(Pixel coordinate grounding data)
########

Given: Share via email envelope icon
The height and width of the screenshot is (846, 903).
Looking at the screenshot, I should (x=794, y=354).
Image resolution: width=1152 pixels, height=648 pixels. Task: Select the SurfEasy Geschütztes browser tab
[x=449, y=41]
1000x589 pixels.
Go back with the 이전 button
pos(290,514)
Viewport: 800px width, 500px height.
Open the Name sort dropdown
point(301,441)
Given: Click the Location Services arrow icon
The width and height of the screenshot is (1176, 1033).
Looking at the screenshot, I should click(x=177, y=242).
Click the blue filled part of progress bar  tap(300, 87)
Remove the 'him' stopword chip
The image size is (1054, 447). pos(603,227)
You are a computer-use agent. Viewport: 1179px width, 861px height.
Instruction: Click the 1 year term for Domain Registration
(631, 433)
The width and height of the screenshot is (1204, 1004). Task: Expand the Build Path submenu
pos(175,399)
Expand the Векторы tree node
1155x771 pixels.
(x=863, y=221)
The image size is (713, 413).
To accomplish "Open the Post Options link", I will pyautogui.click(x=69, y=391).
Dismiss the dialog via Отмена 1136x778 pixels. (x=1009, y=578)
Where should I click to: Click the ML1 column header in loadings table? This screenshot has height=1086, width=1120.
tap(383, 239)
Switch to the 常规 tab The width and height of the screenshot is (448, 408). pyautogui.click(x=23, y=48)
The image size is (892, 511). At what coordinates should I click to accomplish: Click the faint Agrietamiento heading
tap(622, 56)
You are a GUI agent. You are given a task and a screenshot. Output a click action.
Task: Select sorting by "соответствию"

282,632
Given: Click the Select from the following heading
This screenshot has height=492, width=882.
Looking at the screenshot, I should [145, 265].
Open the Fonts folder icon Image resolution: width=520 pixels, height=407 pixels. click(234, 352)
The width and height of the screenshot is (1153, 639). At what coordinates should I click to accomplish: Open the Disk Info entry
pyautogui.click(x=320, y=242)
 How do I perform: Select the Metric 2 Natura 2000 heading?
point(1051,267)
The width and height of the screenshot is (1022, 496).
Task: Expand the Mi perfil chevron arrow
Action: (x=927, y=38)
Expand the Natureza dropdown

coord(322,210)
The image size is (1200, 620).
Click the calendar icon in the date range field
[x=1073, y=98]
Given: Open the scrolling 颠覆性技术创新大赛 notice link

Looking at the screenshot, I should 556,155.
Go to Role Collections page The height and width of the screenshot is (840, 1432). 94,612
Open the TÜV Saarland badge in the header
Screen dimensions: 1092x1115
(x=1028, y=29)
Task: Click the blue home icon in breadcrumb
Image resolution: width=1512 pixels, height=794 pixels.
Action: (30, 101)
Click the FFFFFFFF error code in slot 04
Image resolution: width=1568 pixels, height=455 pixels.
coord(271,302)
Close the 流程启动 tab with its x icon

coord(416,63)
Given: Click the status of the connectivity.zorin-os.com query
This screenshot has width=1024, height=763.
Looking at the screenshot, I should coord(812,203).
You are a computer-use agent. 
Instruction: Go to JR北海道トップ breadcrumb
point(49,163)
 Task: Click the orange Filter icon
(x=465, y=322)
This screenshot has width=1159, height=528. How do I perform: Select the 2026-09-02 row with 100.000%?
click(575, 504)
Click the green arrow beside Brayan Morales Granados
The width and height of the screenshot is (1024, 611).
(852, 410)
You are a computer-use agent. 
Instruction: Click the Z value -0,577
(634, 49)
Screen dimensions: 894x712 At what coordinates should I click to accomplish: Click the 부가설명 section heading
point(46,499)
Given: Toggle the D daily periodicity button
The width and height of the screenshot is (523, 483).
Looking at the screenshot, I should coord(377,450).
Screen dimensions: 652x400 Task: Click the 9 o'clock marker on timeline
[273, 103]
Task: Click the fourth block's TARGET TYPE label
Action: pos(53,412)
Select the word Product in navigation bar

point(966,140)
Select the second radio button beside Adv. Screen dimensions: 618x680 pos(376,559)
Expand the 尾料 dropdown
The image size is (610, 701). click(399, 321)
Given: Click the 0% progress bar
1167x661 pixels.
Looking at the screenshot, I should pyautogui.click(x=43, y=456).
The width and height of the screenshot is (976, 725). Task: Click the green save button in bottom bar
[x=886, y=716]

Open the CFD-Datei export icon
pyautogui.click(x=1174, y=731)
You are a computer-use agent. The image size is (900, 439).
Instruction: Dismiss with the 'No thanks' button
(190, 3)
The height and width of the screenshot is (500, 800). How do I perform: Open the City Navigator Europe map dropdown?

########

▸ **EXERCISE PROMPT**
Write an exact transcription of every entry above.

▸ **RESULT OF THE EXERCISE**
Given: Share via email envelope icon
The height and width of the screenshot is (846, 903).
Looking at the screenshot, I should (x=794, y=354).
Image resolution: width=1152 pixels, height=648 pixels. Task: Select the SurfEasy Geschütztes browser tab
[x=449, y=41]
1000x589 pixels.
Go back with the 이전 button
pos(290,514)
Viewport: 800px width, 500px height.
Open the Name sort dropdown
point(301,441)
Given: Click the Location Services arrow icon
The width and height of the screenshot is (1176, 1033).
Looking at the screenshot, I should click(x=177, y=242).
Click the blue filled part of progress bar  tap(300, 87)
Remove the 'him' stopword chip
The image size is (1054, 447). pos(603,227)
You are a computer-use agent. Viewport: 1179px width, 861px height.
Instruction: Click the 1 year term for Domain Registration
(631, 433)
The width and height of the screenshot is (1204, 1004). Task: Expand the Build Path submenu
pos(175,399)
Expand the Векторы tree node
1155x771 pixels.
(x=863, y=221)
The image size is (713, 413).
To accomplish "Open the Post Options link", I will pyautogui.click(x=69, y=391).
Dismiss the dialog via Отмена 1136x778 pixels. (x=1009, y=578)
Where should I click to: Click the ML1 column header in loadings table? This screenshot has height=1086, width=1120.
tap(383, 239)
Switch to the 常规 tab The width and height of the screenshot is (448, 408). pyautogui.click(x=23, y=48)
The image size is (892, 511). At what coordinates should I click to accomplish: Click the faint Agrietamiento heading
tap(622, 56)
You are a GUI agent. You are given a task and a screenshot. Output a click action.
Task: Select sorting by "соответствию"

282,632
Given: Click the Select from the following heading
This screenshot has height=492, width=882.
Looking at the screenshot, I should [145, 265].
Open the Fonts folder icon Image resolution: width=520 pixels, height=407 pixels. click(234, 352)
The width and height of the screenshot is (1153, 639). At what coordinates should I click to accomplish: Open the Disk Info entry
pyautogui.click(x=320, y=242)
 How do I perform: Select the Metric 2 Natura 2000 heading?
point(1051,267)
The width and height of the screenshot is (1022, 496).
Task: Expand the Mi perfil chevron arrow
Action: (x=927, y=38)
Expand the Natureza dropdown

coord(322,210)
The image size is (1200, 620).
Click the calendar icon in the date range field
[x=1073, y=98]
Given: Open the scrolling 颠覆性技术创新大赛 notice link

Looking at the screenshot, I should 556,155.
Go to Role Collections page The height and width of the screenshot is (840, 1432). 94,612
Open the TÜV Saarland badge in the header
Screen dimensions: 1092x1115
(x=1028, y=29)
Task: Click the blue home icon in breadcrumb
Image resolution: width=1512 pixels, height=794 pixels.
Action: (30, 101)
Click the FFFFFFFF error code in slot 04
Image resolution: width=1568 pixels, height=455 pixels.
coord(271,302)
Close the 流程启动 tab with its x icon

coord(416,63)
Given: Click the status of the connectivity.zorin-os.com query
This screenshot has width=1024, height=763.
Looking at the screenshot, I should coord(812,203).
You are a computer-use agent. 
Instruction: Go to JR北海道トップ breadcrumb
point(49,163)
 Task: Click the orange Filter icon
(x=465, y=322)
This screenshot has width=1159, height=528. How do I perform: Select the 2026-09-02 row with 100.000%?
click(575, 504)
Click the green arrow beside Brayan Morales Granados
The width and height of the screenshot is (1024, 611).
(852, 410)
You are a computer-use agent. 
Instruction: Click the Z value -0,577
(634, 49)
Screen dimensions: 894x712 At what coordinates should I click to accomplish: Click the 부가설명 section heading
point(46,499)
Given: Toggle the D daily periodicity button
The width and height of the screenshot is (523, 483).
Looking at the screenshot, I should coord(377,450).
Screen dimensions: 652x400 Task: Click the 9 o'clock marker on timeline
[273, 103]
Task: Click the fourth block's TARGET TYPE label
Action: pos(53,412)
Select the word Product in navigation bar

point(966,140)
Select the second radio button beside Adv. Screen dimensions: 618x680 pos(376,559)
Expand the 尾料 dropdown
The image size is (610, 701). click(399, 321)
Given: Click the 0% progress bar
1167x661 pixels.
Looking at the screenshot, I should pyautogui.click(x=43, y=456).
The width and height of the screenshot is (976, 725). Task: Click the green save button in bottom bar
[x=886, y=716]

Open the CFD-Datei export icon
pyautogui.click(x=1174, y=731)
You are a computer-use agent. The image size is (900, 439).
Instruction: Dismiss with the 'No thanks' button
(190, 3)
The height and width of the screenshot is (500, 800). How do I perform: Open the City Navigator Europe map dropdown?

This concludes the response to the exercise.